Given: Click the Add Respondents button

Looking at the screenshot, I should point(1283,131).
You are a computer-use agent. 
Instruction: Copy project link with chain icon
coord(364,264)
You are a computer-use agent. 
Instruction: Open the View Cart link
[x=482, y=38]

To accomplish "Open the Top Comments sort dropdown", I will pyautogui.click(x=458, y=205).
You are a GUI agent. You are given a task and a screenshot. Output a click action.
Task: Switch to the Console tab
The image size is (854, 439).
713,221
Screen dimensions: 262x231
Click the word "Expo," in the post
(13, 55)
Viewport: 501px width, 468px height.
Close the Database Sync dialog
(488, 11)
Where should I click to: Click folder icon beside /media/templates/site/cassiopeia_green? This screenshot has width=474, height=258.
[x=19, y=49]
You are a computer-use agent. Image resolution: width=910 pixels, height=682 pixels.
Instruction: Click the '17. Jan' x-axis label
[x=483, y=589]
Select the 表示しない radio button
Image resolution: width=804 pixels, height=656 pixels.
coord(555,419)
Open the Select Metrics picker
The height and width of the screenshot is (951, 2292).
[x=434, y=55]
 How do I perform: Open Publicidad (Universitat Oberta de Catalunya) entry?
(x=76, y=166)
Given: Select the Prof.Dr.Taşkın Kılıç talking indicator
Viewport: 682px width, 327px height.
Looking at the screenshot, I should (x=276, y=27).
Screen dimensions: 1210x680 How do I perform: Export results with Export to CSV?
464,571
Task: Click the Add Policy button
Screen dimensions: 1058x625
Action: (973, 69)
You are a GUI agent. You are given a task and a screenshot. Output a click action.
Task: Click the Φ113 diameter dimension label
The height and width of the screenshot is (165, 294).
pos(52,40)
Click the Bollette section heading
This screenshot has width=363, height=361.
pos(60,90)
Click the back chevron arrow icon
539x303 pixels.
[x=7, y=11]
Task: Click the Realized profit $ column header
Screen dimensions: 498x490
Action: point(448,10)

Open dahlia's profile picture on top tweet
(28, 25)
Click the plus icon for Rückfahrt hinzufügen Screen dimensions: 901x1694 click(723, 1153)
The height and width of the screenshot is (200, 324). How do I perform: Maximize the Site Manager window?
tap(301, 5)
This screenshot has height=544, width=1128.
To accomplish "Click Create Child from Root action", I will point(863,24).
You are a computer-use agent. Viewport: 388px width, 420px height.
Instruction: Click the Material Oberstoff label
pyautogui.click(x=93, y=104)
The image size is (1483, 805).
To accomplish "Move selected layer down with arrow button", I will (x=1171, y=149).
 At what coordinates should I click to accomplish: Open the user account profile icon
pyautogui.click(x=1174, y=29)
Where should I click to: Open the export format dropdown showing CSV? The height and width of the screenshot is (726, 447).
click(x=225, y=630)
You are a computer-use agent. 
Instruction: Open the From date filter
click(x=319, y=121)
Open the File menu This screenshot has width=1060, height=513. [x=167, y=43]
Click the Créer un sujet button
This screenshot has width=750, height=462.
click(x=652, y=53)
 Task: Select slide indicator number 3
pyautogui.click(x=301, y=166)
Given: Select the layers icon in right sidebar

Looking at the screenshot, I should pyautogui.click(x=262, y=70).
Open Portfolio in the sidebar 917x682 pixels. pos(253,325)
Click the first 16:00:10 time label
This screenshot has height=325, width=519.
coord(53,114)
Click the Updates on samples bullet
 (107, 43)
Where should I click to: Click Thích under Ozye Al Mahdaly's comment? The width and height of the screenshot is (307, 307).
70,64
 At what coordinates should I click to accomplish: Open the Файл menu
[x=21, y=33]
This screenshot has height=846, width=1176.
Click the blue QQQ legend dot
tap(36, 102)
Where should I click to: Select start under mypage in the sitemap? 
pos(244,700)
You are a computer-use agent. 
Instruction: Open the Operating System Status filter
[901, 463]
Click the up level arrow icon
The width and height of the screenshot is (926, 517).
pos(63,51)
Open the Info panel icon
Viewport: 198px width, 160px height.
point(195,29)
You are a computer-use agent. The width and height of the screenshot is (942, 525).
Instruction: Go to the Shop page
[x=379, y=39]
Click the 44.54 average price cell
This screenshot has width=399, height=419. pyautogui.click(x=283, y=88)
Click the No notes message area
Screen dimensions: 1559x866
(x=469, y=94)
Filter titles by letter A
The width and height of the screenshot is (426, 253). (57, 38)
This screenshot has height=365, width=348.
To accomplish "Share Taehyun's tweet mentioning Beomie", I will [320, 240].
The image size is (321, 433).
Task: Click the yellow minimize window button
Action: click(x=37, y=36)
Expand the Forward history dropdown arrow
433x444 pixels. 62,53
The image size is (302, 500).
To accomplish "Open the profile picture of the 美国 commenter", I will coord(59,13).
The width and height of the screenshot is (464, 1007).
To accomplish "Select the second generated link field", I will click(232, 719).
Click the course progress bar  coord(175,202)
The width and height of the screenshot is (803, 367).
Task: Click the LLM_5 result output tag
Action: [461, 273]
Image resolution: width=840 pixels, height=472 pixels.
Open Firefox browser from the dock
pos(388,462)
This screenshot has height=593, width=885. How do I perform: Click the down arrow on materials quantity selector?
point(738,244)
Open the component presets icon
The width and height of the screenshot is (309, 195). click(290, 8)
┄┄┄┄┄┄┄┄┄┄┄┄┄┄┄┄┄┄┄┄
▶ **Your instructions**
Print all of the records above again, reproducing every line word for word and in the same order.

▶ **The solution**
Given: Click the Add Respondents button

Looking at the screenshot, I should point(1283,131).
You are a computer-use agent. 
Instruction: Copy project link with chain icon
coord(364,264)
You are a computer-use agent. 
Instruction: Open the View Cart link
[x=482, y=38]

To accomplish "Open the Top Comments sort dropdown", I will pyautogui.click(x=458, y=205).
You are a GUI agent. You are given a task and a screenshot. Output a click action.
Task: Switch to the Console tab
The image size is (854, 439).
713,221
Screen dimensions: 262x231
Click the word "Expo," in the post
(13, 55)
Viewport: 501px width, 468px height.
Close the Database Sync dialog
(488, 11)
Where should I click to: Click folder icon beside /media/templates/site/cassiopeia_green? This screenshot has width=474, height=258.
[x=19, y=49]
You are a computer-use agent. Image resolution: width=910 pixels, height=682 pixels.
Instruction: Click the '17. Jan' x-axis label
[x=483, y=589]
Select the 表示しない radio button
Image resolution: width=804 pixels, height=656 pixels.
coord(555,419)
Open the Select Metrics picker
The height and width of the screenshot is (951, 2292).
[x=434, y=55]
 How do I perform: Open Publicidad (Universitat Oberta de Catalunya) entry?
(x=76, y=166)
Given: Select the Prof.Dr.Taşkın Kılıç talking indicator
Viewport: 682px width, 327px height.
Looking at the screenshot, I should (x=276, y=27).
Screen dimensions: 1210x680 How do I perform: Export results with Export to CSV?
464,571
Task: Click the Add Policy button
Screen dimensions: 1058x625
Action: (973, 69)
You are a GUI agent. You are given a task and a screenshot. Output a click action.
Task: Click the Φ113 diameter dimension label
The height and width of the screenshot is (165, 294).
pos(52,40)
Click the Bollette section heading
This screenshot has width=363, height=361.
pos(60,90)
Click the back chevron arrow icon
539x303 pixels.
[x=7, y=11]
Task: Click the Realized profit $ column header
Screen dimensions: 498x490
Action: point(448,10)

Open dahlia's profile picture on top tweet
(28, 25)
Click the plus icon for Rückfahrt hinzufügen Screen dimensions: 901x1694 click(723, 1153)
The height and width of the screenshot is (200, 324). How do I perform: Maximize the Site Manager window?
tap(301, 5)
This screenshot has height=544, width=1128.
To accomplish "Click Create Child from Root action", I will point(863,24).
You are a computer-use agent. Viewport: 388px width, 420px height.
Instruction: Click the Material Oberstoff label
pyautogui.click(x=93, y=104)
The image size is (1483, 805).
To accomplish "Move selected layer down with arrow button", I will (x=1171, y=149).
 At what coordinates should I click to accomplish: Open the user account profile icon
pyautogui.click(x=1174, y=29)
Where should I click to: Open the export format dropdown showing CSV? The height and width of the screenshot is (726, 447).
click(x=225, y=630)
You are a computer-use agent. 
Instruction: Open the From date filter
click(x=319, y=121)
Open the File menu This screenshot has width=1060, height=513. [x=167, y=43]
Click the Créer un sujet button
This screenshot has width=750, height=462.
click(x=652, y=53)
 Task: Select slide indicator number 3
pyautogui.click(x=301, y=166)
Given: Select the layers icon in right sidebar

Looking at the screenshot, I should pyautogui.click(x=262, y=70).
Open Portfolio in the sidebar 917x682 pixels. pos(253,325)
Click the first 16:00:10 time label
This screenshot has height=325, width=519.
coord(53,114)
Click the Updates on samples bullet
 (107, 43)
Where should I click to: Click Thích under Ozye Al Mahdaly's comment? The width and height of the screenshot is (307, 307).
70,64
 At what coordinates should I click to accomplish: Open the Файл menu
[x=21, y=33]
This screenshot has height=846, width=1176.
Click the blue QQQ legend dot
tap(36, 102)
Where should I click to: Select start under mypage in the sitemap? 
pos(244,700)
You are a computer-use agent. 
Instruction: Open the Operating System Status filter
[901, 463]
Click the up level arrow icon
The width and height of the screenshot is (926, 517).
pos(63,51)
Open the Info panel icon
Viewport: 198px width, 160px height.
point(195,29)
You are a computer-use agent. The width and height of the screenshot is (942, 525).
Instruction: Go to the Shop page
[x=379, y=39]
Click the 44.54 average price cell
This screenshot has width=399, height=419. pyautogui.click(x=283, y=88)
Click the No notes message area
Screen dimensions: 1559x866
(x=469, y=94)
Filter titles by letter A
The width and height of the screenshot is (426, 253). (57, 38)
This screenshot has height=365, width=348.
To accomplish "Share Taehyun's tweet mentioning Beomie", I will [320, 240].
The image size is (321, 433).
Task: Click the yellow minimize window button
Action: click(x=37, y=36)
Expand the Forward history dropdown arrow
433x444 pixels. 62,53
The image size is (302, 500).
To accomplish "Open the profile picture of the 美国 commenter", I will coord(59,13).
The width and height of the screenshot is (464, 1007).
To accomplish "Select the second generated link field", I will click(232, 719).
Click the course progress bar  coord(175,202)
The width and height of the screenshot is (803, 367).
Task: Click the LLM_5 result output tag
Action: [461, 273]
Image resolution: width=840 pixels, height=472 pixels.
Open Firefox browser from the dock
pos(388,462)
This screenshot has height=593, width=885. How do I perform: Click the down arrow on materials quantity selector?
point(738,244)
Open the component presets icon
The width and height of the screenshot is (309, 195). click(290, 8)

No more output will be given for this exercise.